Presenter : Muhammad Khalifa
Mentor : Michael Haley
Major : Biochemistry
Poster 16
Myotonic dystrophy (DM) is the most common adult form of muscular dystrophy. Recently, the small molecule pentamidine has been shown to relieve symptoms of DM in cell models; however, pentamidine is an inadequate drug for DM because of toxicity and bioavailability problems. Analogs of pentamidine, generically termed amidines, have proven to be significant candidates in the search for an effective cure for DM. It is therefore important to have access to the widest possible range of amidine structures for study against symptoms of DM. Existing methods of synthesizing amidines have largely depended upon reactions with acidic con- ditions; features of these reactions have limited the accessible range of amidines, especially substituted amidines.
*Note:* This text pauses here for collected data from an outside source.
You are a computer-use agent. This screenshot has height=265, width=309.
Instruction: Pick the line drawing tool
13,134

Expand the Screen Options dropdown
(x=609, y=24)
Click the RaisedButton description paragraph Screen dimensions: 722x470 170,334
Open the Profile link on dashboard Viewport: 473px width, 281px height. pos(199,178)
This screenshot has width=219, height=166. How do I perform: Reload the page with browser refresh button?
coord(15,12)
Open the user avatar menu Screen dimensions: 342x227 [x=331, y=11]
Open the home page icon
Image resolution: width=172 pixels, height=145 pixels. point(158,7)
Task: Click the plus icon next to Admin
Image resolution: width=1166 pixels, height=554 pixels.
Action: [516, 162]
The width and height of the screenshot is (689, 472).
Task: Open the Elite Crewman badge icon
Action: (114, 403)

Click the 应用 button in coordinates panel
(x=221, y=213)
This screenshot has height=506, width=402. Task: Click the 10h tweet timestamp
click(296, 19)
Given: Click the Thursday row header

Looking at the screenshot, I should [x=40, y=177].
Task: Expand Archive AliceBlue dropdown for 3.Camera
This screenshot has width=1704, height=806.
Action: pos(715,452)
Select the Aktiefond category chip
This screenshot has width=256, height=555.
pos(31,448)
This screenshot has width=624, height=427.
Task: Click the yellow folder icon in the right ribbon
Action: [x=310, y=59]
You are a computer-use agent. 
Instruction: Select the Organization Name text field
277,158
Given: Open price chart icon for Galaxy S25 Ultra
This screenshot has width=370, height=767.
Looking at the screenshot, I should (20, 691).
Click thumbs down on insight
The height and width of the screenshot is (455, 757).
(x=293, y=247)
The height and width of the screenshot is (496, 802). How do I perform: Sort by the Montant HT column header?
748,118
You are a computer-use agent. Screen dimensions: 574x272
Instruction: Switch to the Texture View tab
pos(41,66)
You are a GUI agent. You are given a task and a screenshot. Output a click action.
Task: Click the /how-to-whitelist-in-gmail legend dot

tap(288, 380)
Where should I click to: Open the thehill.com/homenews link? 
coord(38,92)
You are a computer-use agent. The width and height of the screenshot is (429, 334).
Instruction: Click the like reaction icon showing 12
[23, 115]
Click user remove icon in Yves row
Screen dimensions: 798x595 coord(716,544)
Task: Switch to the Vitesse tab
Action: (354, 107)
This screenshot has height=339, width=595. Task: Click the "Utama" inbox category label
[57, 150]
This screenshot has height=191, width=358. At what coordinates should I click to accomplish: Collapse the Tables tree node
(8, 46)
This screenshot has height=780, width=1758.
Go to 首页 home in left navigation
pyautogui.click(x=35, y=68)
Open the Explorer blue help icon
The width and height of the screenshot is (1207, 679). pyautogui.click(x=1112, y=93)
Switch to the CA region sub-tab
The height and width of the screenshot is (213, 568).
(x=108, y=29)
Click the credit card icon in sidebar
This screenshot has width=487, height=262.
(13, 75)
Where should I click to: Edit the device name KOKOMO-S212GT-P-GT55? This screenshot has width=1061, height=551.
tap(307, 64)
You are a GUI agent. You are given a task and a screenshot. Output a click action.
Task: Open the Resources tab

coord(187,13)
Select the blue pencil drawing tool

Here we outline a new method of preparing substituted amidines using alkaline conditions that features shorter reaction times, better yields, and better compatibility with many of our compounds of interest. Through synthesis and NMR characterization, we explore the range of usable starting materials, test the method’s selectivity in the presence of competing reactions, and demonstrate its application to the synthesis of several novel compounds. This method makes possible a host of new substituted amidine compounds that could prove useful in the search for a cure for DM, and provides a new, potentially more efficient, synthetic path to unsubstituted amidines for the same purpose.